| TEXT |
Cristian Martín Arguiñarena Pombo (born 6 September 1991) is a Uruguayan professional footballer who plays as a left-back for Progreso.

Career

Villa Teresa
In 2010, Arguiñarena signed his first senior contract with Uruguayan Segunda División Amateur side Villa Teresa. He played with Villa Teresa for six years, helping the club earn promotion to the Segunda División in 2011 and then to the Primera División in 2015.

In his first season in the Primera División Arguiñarena made 26 appearances for Villa Teresa, scoring three goals.

El Tanque Sisley
In February 2017, Arguiñarena joined El Tanque Sisley ahead of the 2017 Primera División season. That season he made a career-high 35 Primera División appearances.

Boston River
In January 2018, Arguiñarena signed with Boston River. That season he made 22 league appearances, scoring one goal. On 25 July 2018, he made his continental debut in the Copa Sudamericana as an injury time substitute for Boston River in a 1–0 win over Argentinian club Banfield.

Valour FC
Arguiñarena signed a multi-year deal with Canadian Premier League club Valour FC on 25 February 2019. That season, he made eighteen league appearances and two appearances in the Canadian Championship. In January 2020, Valour announced that he had been released from his contract.

| EXTRACTED DATA |

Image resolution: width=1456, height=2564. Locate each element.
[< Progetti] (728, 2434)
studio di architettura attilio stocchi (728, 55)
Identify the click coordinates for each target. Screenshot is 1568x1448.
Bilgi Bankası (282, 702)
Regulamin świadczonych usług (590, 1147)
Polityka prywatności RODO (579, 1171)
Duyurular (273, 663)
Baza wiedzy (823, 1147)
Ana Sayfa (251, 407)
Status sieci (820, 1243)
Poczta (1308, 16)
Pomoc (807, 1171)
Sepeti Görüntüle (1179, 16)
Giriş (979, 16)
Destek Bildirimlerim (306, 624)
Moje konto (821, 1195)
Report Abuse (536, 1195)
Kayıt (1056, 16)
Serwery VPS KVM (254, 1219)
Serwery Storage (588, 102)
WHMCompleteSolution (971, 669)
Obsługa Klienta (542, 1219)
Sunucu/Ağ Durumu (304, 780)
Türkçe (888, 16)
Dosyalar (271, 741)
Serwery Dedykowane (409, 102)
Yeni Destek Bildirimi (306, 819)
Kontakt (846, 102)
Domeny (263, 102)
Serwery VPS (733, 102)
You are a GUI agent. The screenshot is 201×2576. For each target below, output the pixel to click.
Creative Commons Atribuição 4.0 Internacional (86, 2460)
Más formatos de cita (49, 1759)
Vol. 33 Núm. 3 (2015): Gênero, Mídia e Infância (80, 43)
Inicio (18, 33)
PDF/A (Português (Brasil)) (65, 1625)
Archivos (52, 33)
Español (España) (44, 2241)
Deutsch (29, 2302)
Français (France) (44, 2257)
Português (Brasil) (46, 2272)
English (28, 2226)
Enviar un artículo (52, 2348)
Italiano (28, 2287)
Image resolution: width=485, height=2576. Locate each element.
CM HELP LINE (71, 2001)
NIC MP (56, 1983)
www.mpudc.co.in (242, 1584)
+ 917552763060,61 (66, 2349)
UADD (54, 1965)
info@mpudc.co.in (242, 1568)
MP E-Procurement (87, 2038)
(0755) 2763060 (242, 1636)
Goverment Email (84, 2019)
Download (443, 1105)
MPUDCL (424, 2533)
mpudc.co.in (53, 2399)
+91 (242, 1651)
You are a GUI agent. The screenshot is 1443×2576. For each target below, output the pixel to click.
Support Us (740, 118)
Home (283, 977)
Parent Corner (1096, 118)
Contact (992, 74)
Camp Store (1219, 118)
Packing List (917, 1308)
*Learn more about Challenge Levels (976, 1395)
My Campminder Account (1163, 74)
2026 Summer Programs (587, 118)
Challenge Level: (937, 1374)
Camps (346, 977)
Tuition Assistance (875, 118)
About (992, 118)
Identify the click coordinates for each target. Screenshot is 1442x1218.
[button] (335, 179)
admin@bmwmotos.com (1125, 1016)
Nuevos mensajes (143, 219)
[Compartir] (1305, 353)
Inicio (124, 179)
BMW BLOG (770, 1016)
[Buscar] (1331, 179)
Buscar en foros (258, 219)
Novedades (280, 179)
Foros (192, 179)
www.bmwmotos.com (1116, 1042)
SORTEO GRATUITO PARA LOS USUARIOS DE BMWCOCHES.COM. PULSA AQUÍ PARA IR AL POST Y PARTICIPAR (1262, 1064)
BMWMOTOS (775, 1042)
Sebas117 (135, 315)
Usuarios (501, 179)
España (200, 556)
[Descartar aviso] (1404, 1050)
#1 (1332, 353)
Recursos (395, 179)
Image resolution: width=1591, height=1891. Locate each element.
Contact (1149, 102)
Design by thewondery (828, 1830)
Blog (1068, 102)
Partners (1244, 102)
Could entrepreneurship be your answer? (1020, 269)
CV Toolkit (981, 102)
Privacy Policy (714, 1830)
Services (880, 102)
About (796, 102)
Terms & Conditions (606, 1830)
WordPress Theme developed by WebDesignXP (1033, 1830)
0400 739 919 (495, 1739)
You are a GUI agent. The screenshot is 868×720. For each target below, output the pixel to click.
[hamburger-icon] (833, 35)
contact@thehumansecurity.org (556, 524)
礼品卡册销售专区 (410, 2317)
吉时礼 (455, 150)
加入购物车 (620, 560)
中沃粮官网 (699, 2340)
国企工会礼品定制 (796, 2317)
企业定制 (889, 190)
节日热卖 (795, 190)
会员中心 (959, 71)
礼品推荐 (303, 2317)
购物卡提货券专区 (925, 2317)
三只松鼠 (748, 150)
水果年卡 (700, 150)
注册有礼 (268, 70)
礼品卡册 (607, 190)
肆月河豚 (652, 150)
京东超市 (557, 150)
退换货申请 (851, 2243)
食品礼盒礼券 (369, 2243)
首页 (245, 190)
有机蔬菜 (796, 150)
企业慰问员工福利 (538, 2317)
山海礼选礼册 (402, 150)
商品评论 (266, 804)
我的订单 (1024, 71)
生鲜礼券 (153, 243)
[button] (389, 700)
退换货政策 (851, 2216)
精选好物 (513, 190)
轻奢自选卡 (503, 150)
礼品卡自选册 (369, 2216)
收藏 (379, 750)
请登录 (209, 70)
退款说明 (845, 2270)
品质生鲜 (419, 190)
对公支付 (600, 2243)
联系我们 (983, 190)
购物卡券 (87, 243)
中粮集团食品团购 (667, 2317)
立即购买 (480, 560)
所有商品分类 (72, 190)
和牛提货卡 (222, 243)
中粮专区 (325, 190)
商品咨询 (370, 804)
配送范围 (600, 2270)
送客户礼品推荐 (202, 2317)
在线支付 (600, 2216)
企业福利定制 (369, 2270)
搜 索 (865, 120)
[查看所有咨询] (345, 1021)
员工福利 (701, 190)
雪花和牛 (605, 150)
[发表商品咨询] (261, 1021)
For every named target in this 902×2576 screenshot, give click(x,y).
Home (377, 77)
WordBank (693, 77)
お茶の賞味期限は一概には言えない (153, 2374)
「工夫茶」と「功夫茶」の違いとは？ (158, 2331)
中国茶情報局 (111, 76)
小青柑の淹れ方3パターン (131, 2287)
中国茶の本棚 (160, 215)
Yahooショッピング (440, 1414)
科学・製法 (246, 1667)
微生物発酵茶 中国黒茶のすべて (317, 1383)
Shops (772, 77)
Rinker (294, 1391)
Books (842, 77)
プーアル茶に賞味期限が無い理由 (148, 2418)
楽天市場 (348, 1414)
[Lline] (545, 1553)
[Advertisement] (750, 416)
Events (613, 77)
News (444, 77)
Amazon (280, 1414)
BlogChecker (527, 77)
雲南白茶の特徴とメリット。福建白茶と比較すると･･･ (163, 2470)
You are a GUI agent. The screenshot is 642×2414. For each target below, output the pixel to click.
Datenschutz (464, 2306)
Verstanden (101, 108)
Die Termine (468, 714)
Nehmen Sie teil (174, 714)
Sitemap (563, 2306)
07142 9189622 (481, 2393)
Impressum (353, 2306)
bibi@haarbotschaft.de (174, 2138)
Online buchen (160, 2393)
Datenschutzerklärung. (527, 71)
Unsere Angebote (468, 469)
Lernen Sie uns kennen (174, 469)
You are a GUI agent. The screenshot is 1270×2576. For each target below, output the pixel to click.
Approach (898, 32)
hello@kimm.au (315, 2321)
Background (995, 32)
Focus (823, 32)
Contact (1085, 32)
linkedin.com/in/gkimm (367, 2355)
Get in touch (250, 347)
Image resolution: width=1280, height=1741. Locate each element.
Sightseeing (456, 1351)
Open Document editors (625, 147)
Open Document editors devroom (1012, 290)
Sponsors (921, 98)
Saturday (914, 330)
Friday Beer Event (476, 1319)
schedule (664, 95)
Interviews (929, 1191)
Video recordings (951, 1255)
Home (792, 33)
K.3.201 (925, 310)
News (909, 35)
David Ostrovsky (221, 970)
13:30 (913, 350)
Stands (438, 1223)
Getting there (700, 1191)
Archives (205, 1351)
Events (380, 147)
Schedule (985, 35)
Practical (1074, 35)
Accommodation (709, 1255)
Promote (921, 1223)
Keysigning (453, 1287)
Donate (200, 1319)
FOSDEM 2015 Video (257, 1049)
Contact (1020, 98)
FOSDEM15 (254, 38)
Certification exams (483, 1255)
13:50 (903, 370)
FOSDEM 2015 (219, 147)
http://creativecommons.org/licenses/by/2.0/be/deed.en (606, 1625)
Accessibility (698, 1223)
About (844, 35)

| EXERCISES |
1. Summarize the text on Arguiñarena in two sentences.
2. According to the text on Arguiñarena, on what date did he sign with Valour FC?
The lines that come after the text are separate material and have no connection to it.

| RESULTS BY TASK |
1. Cristian Arguiñarena is a Uruguayan left-back for Progreso who signed his first senior contract with Villa Teresa in 2010 and helped that club earn promotions in 2011 and 2015. He then played for El Tanque Sisley, Boston River and Canadian Premier League club Valour FC, which released him in January 2020.

2. He signed with Valour FC on 25 February 2019.